Directions » Using the entries below, write out the line with "Image resolution: width=600", the line with "Open the 标准编号", and every line in between, exactly as each is written.

(Collected data entries)
□ □ □ □
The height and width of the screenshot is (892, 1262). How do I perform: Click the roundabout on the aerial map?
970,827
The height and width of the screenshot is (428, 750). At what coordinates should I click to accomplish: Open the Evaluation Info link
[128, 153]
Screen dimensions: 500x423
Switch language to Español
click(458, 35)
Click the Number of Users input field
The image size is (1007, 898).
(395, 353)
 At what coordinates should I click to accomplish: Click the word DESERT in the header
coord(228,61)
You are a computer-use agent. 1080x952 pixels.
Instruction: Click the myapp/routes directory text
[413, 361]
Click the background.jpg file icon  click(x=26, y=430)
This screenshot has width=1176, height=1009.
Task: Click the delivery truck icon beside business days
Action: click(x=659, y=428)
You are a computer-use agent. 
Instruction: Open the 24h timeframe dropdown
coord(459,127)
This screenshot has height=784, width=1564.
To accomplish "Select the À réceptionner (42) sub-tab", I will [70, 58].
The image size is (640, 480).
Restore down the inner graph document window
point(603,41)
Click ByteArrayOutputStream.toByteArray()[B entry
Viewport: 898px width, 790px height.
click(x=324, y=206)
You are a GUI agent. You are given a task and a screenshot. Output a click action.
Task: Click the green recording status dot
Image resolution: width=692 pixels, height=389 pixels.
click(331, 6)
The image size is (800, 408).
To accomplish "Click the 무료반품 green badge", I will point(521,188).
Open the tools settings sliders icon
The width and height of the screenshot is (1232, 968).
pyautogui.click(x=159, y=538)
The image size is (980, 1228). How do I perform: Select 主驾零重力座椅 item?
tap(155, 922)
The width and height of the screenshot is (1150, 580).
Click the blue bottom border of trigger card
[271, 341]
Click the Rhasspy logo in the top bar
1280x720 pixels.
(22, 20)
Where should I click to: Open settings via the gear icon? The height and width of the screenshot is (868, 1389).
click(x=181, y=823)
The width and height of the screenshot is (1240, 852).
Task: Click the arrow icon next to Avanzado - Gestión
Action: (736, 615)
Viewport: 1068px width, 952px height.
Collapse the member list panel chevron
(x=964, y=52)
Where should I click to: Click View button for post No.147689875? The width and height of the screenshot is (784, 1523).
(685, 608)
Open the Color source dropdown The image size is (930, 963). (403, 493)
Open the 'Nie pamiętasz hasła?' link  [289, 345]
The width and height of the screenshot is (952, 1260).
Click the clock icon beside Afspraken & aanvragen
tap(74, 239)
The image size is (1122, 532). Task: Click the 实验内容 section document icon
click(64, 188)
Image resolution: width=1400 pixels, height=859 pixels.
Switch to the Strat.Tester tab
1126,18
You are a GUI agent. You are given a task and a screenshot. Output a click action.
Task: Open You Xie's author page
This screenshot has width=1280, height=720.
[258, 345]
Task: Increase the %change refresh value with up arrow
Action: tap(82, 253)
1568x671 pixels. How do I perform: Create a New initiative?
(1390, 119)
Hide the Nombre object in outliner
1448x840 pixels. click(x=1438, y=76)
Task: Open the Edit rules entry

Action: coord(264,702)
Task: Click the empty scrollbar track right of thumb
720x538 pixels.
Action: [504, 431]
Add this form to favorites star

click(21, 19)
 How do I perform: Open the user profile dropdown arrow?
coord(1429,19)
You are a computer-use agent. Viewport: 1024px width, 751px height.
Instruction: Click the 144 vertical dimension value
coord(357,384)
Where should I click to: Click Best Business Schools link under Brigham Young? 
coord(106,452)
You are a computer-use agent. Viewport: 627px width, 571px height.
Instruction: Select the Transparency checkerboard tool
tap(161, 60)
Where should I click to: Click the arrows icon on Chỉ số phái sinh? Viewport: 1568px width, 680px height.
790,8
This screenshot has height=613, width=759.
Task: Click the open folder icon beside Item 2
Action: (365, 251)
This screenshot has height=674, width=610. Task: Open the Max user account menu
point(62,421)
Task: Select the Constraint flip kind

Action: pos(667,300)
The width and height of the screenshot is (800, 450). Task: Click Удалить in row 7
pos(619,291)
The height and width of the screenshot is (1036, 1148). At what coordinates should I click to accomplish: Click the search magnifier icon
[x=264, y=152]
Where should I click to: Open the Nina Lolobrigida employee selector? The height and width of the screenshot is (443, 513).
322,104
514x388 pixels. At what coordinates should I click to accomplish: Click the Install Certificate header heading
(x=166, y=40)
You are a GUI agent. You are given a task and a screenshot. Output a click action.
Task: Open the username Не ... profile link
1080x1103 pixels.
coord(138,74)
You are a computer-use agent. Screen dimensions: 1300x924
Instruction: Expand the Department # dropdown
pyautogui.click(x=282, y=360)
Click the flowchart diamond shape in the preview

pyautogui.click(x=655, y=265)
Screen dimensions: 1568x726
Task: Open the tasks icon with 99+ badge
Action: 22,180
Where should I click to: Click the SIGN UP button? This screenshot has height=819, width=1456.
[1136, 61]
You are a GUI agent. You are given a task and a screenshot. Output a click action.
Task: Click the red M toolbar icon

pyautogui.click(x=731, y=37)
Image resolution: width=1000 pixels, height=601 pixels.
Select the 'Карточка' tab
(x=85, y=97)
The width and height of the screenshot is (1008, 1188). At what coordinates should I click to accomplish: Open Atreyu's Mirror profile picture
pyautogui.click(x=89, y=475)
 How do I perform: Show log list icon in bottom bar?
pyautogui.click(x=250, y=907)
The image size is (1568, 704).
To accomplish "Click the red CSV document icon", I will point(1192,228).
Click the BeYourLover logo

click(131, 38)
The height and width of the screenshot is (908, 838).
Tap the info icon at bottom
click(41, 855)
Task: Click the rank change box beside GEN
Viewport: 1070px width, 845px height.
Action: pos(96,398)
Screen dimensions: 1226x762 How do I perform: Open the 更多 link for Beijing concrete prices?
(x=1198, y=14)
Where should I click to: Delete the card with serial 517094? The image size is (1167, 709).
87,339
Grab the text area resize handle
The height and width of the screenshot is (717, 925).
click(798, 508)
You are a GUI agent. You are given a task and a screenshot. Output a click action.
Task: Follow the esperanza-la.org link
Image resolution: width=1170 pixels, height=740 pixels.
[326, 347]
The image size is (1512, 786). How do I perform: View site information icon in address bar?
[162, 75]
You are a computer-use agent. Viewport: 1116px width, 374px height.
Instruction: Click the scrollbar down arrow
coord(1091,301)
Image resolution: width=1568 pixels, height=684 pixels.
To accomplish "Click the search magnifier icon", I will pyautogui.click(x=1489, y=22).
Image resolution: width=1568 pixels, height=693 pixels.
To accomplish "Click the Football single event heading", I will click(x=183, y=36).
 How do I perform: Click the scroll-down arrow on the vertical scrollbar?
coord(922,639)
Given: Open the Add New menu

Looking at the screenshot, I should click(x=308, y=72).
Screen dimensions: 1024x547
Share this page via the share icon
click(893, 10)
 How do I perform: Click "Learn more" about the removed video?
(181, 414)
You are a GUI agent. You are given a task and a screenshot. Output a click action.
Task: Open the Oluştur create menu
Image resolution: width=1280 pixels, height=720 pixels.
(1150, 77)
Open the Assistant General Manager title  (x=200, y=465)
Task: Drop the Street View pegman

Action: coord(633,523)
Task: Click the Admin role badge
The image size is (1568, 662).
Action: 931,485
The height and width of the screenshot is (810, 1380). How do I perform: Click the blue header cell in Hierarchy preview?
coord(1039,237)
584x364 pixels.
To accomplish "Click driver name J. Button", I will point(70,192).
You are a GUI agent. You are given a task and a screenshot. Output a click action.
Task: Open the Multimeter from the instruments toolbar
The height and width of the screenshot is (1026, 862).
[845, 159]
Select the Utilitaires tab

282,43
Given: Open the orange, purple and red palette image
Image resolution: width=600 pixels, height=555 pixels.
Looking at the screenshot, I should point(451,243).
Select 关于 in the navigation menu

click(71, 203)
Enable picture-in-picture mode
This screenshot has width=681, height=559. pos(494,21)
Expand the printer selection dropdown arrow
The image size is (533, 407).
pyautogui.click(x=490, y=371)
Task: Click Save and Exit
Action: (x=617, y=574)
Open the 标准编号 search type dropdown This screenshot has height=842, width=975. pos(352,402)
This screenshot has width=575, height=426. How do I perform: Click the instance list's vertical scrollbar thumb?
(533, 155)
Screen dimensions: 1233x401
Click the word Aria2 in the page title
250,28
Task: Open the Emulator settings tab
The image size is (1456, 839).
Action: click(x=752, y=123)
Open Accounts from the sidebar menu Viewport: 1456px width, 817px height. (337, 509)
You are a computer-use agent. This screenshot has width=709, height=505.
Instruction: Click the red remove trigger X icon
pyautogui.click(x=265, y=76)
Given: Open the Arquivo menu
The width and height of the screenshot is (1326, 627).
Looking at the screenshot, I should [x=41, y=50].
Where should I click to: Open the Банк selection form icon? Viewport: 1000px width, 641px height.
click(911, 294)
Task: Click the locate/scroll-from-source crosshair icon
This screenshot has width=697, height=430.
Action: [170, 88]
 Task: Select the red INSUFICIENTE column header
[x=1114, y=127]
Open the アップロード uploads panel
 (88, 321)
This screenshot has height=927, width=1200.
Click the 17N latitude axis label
□ □ □ □
Exercise output »
Image resolution: width=600 pixels, height=555 pixels.
Looking at the screenshot, I should point(451,243).
Select 关于 in the navigation menu

click(71, 203)
Enable picture-in-picture mode
This screenshot has width=681, height=559. pos(494,21)
Expand the printer selection dropdown arrow
The image size is (533, 407).
pyautogui.click(x=490, y=371)
Task: Click Save and Exit
Action: (x=617, y=574)
Open the 标准编号 search type dropdown This screenshot has height=842, width=975. pos(352,402)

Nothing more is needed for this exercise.